● **SUPPLIED DATA**:
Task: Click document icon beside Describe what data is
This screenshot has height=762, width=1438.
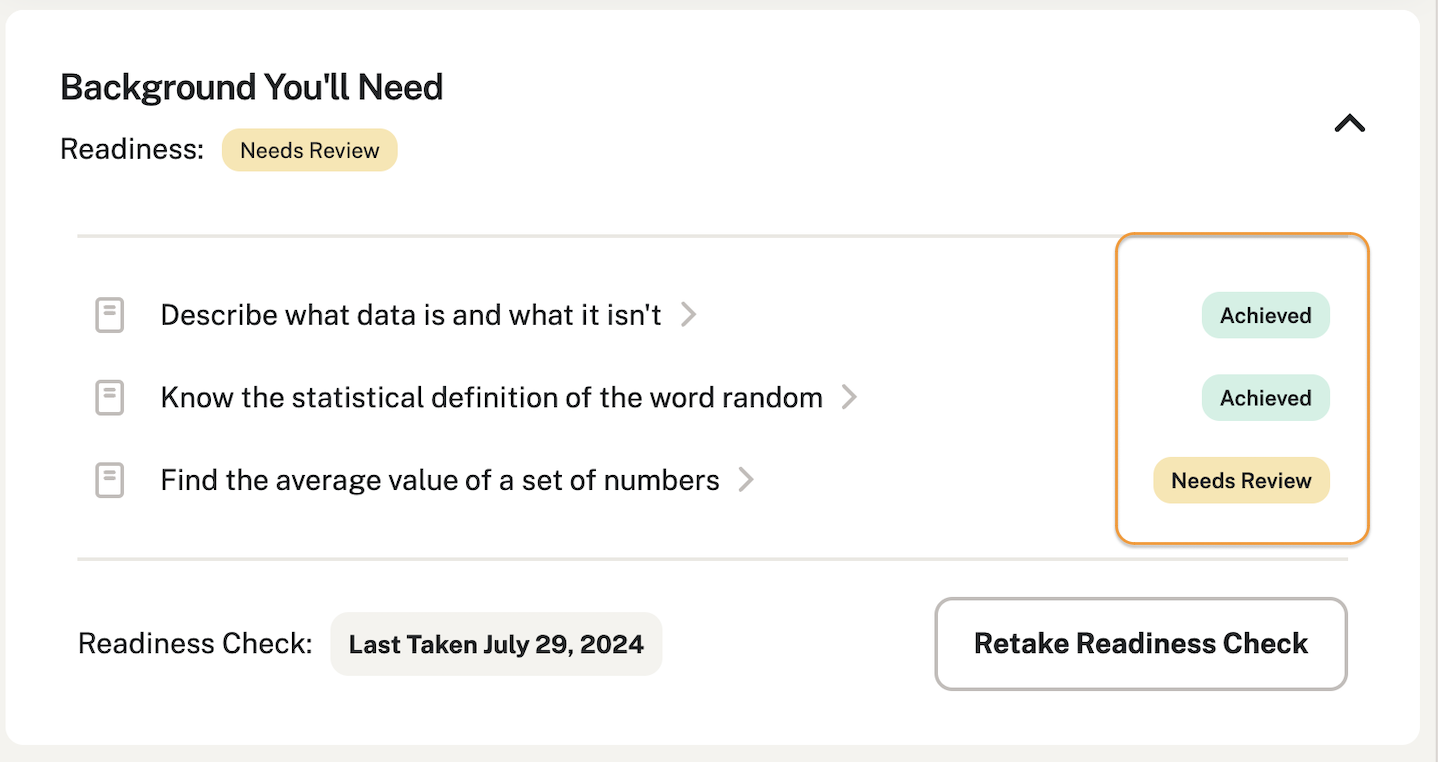Action: 109,315

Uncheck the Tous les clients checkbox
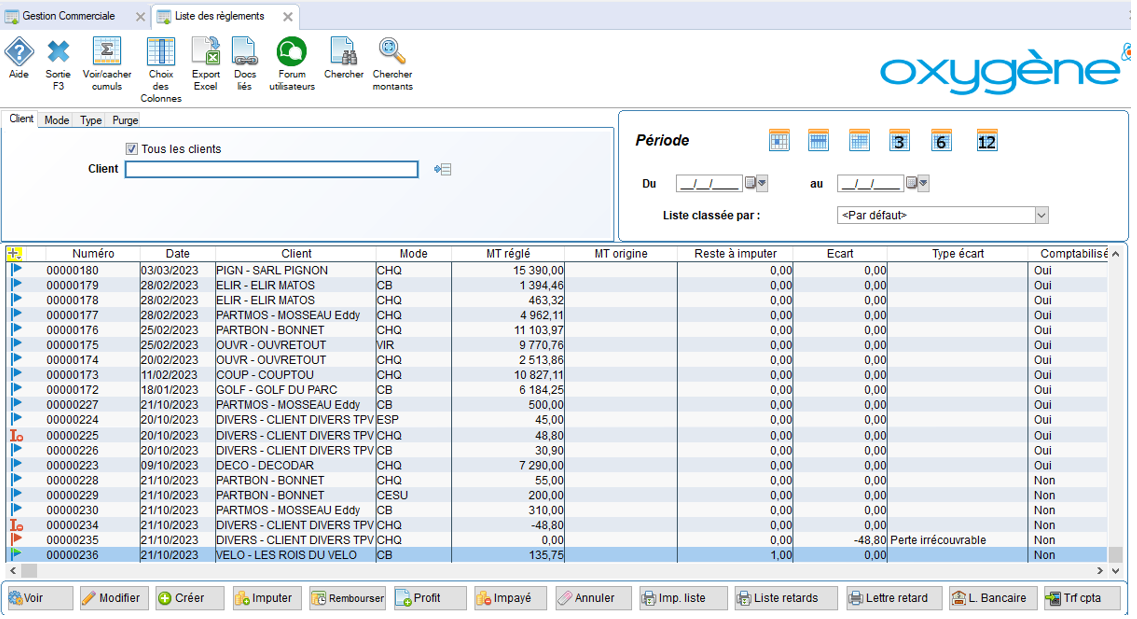pyautogui.click(x=132, y=149)
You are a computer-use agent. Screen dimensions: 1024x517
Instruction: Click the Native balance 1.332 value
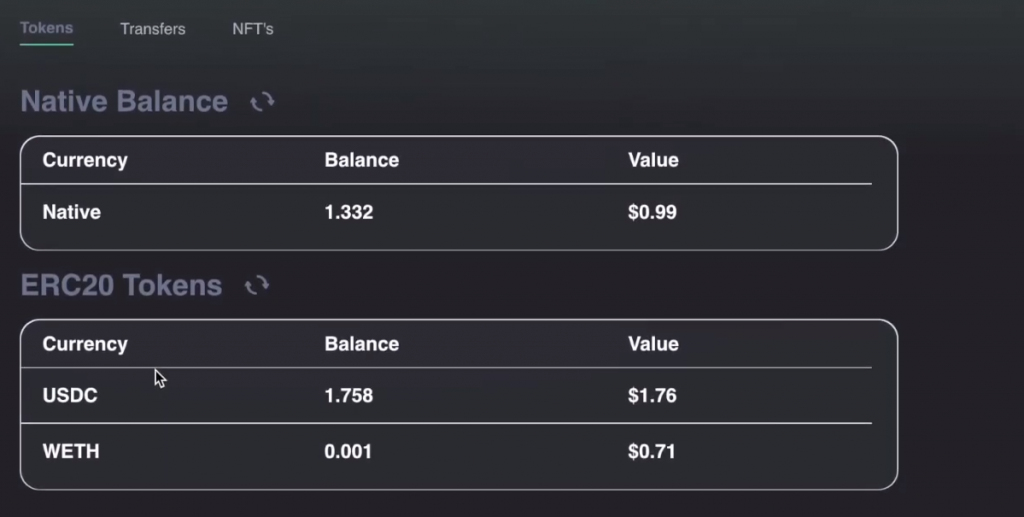coord(349,212)

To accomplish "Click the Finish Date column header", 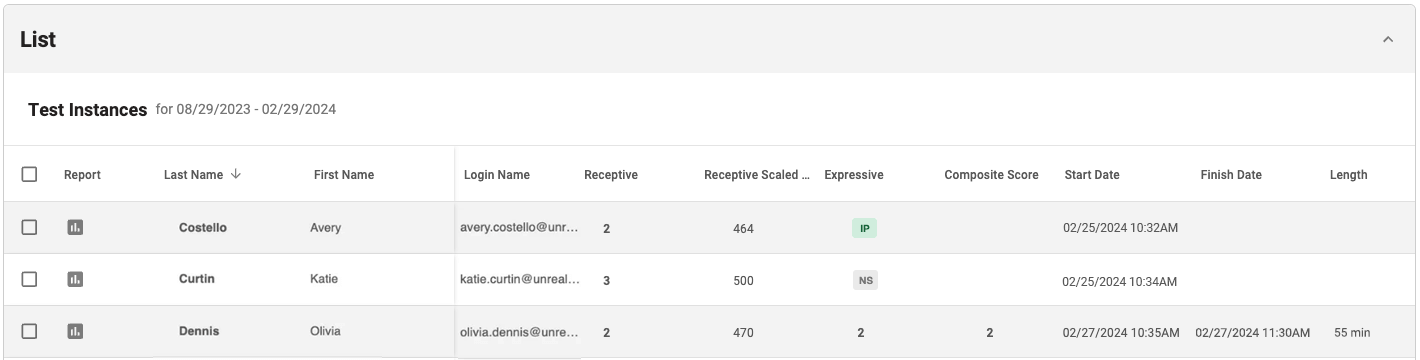I will point(1231,175).
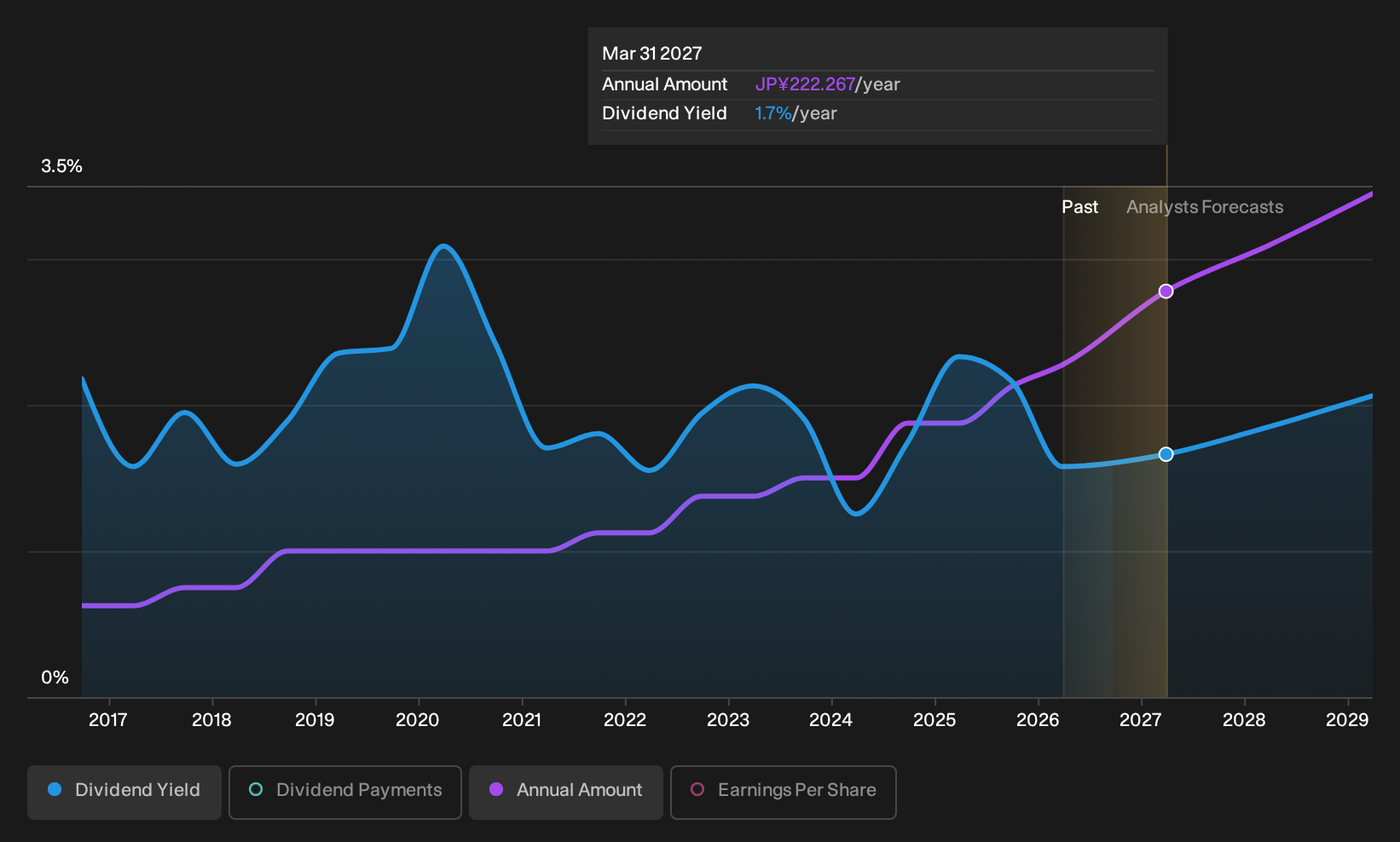1400x842 pixels.
Task: Click the Analysts Forecasts label
Action: pos(1205,207)
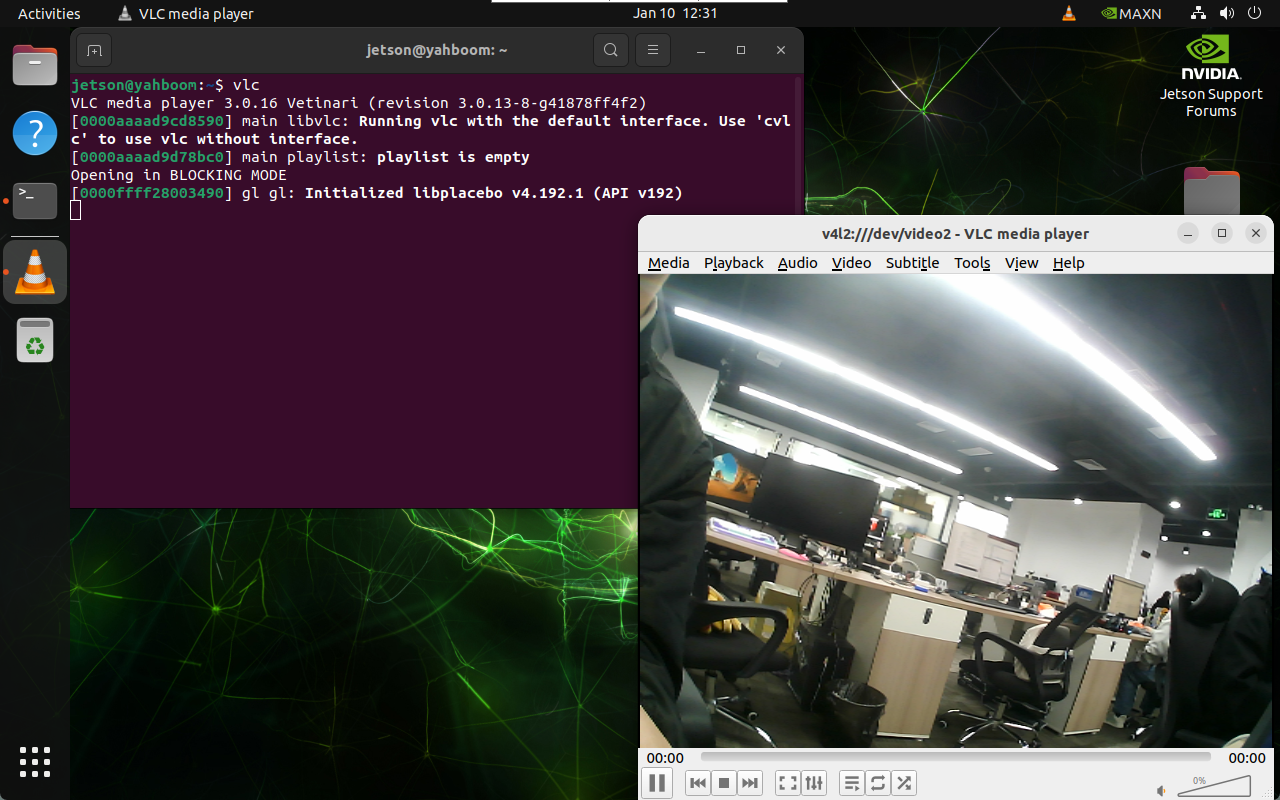
Task: Unmute audio via the speaker icon
Action: coord(1162,790)
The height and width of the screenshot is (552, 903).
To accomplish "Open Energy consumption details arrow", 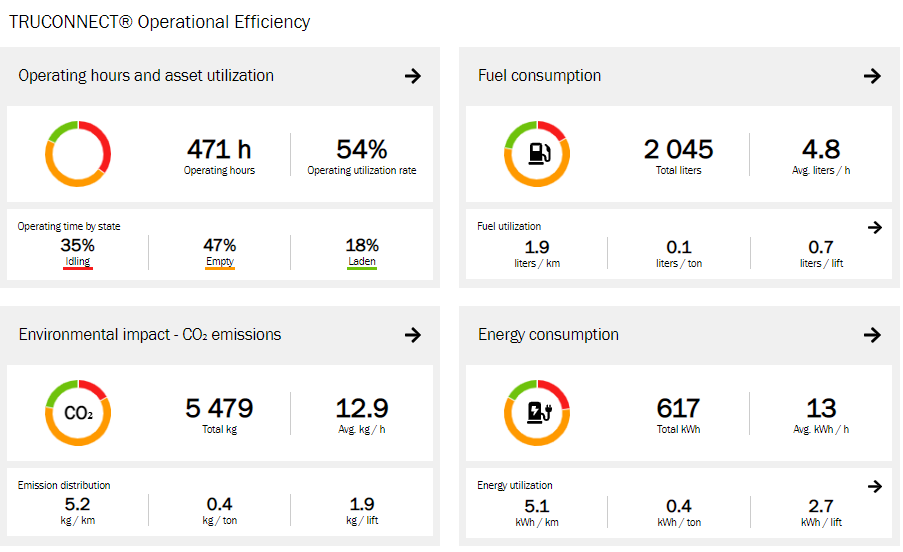I will [x=872, y=335].
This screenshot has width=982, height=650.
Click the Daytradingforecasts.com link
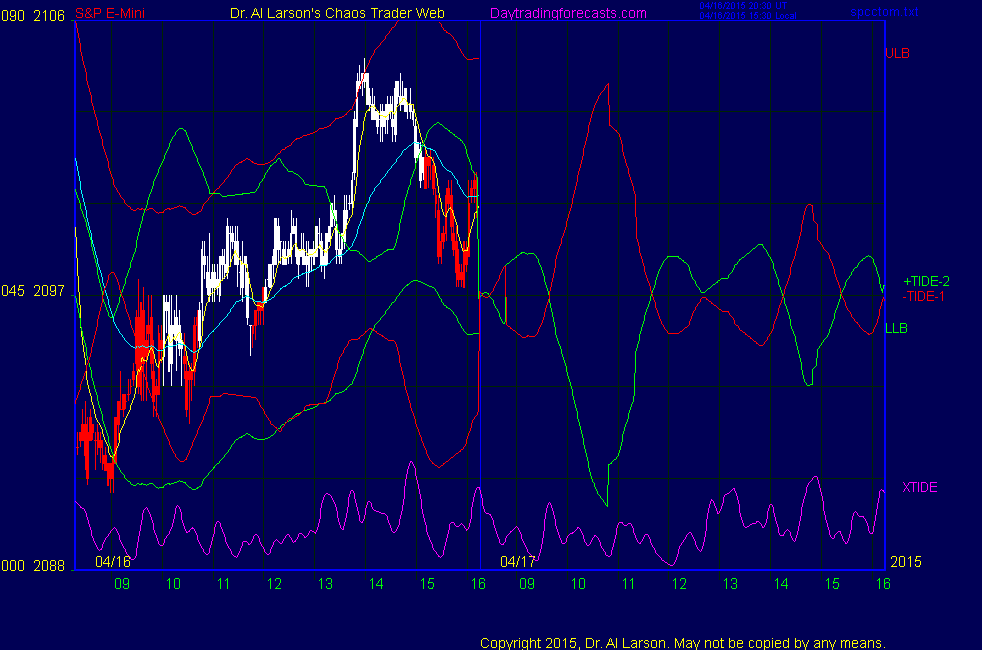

● **WORK TO COMPLETE**: Give the lines from the one containing "This screenshot has width=982, height=650." through the final line of the material again, exactly and in full, but without pictures.

● **ANSWER FOR THIS EXERCISE**:
This screenshot has width=982, height=650.
Click the Daytradingforecasts.com link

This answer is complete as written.